7.7 Estimation logic

So now you have some grasp of the logic of RSiena. But how does the estimation work?

Well, that is quite complicated. But it goes something like this:19

  1. Define model: researcher includes effects
  2. initial parameter values of effects (commonly ‘0’)
  3. simulate an outcome network based on these parameter values
  4. compare the network statistics of the simulated outcome network with the observed outcome network at (i.e. the target values)
    • based on the included effects. Thus the simulated network may contain 10 ties, but the observed network may contain 20 ties. Apparently, with the current parameter values we underestimate the density of the outcome network.
  5. tweak/update parameter values in some smart way
  6. GOTO 3 (BREAK RULE: until parameter values cannot be improved anymore / or reached good fit)
  7. simulate a bunch of outcome networks with the obtained parameter values and compare the expected values of statistics of the simulated outcome networks with the target values of the actual observed outcome network.
    • we can assess the fit
    • estimate SE of the parameters

Let us suppose network s501 developed into s502. For more information on these networks see ?s501.

To estimate this network with ts_estim20, we can do the following:

# we do not calculate SE for now.
ans <- ts_estim(net1 = s501, net2 = s502, statistics = list(ts_degree, ts_recip), p2step = c(1, 0, 0),
    conv = 0.01, phase3 = TRUE, itef3 = 50, verbose = TRUE)

Let us have a look at the final results:

ans
#>            estim        SE
#> rate    5.122247 1.1833275
#> degree -2.258332 0.1371387
#> recip   2.428552 0.2102846

How to interpret these numbers??

7.8 Interpretation of parameters

7.8.1 Rate parameter

The estimated rate parameter has a nice interpretation: the estimated rate parameter refers to the expected number of opportunities for change per actor in a time period.

Let me try to explain.

Data section:
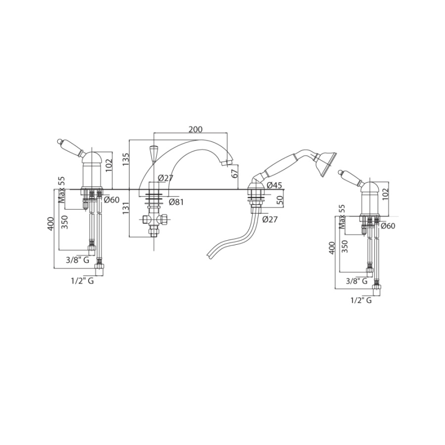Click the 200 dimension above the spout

Tasks and exercises:
#1 Answer from the RSiena text:
(a) What value are the initial parameter values of effects commonly set to?
(b) Which network is supposed to have developed into s502?
(c) What does the estimated rate parameter refer to?
#2 Write the next part of the RSiena text.
The listing comes from a different source than the RSiena text.

Expected responses:
#1
(a) 0
(b) s501
(c) The expected number of opportunities for change per actor in a time period.

#2
The rate function of actor i is denoted:

\[ \lambda_i(x) \]

Suppose we have three actors: i, j and k. And suppose that the rate function is a constant, thus the rate function does not depend on the network structure or attributes of the actors. Thus suppose for example:

  • \(\lambda_i=5\)
  • \(\lambda_j=10\)
  • \(\lambda_k=15\)

The waiting times of actors i, j and k are exponentially distributed with rate parameter \(\lambda\). What do these exponential distribution look like?

par(mfrow = c(1, 3))

dist_5 <- rexp(10000, rate = 5)
hist(dist_5, main = "rate = lambda_i = 5", freq = FALSE, xlab = "waiting times", xlim = c(0, 2), ylim = c(0,
    9))
abline(v = 1/5, col = "red")

dist_10 <- rexp(10000, rate = 10)
hist(dist_10, main = "rate= lambda_j = 10", freq = FALSE, xlab = "waiting times", xlim = c(0, 2), ylim = c(0,
    9))
abline(v = 1/10, col = "red")

dist_15 <- rexp(10000, rate = 15)
hist(dist_10, main = "rate = lambda_k = 15", freq = FALSE, xlab = "waiting times", xlim = c(0, 2), ylim = c(0,
    9))
abline(v = 1/15, col = "red")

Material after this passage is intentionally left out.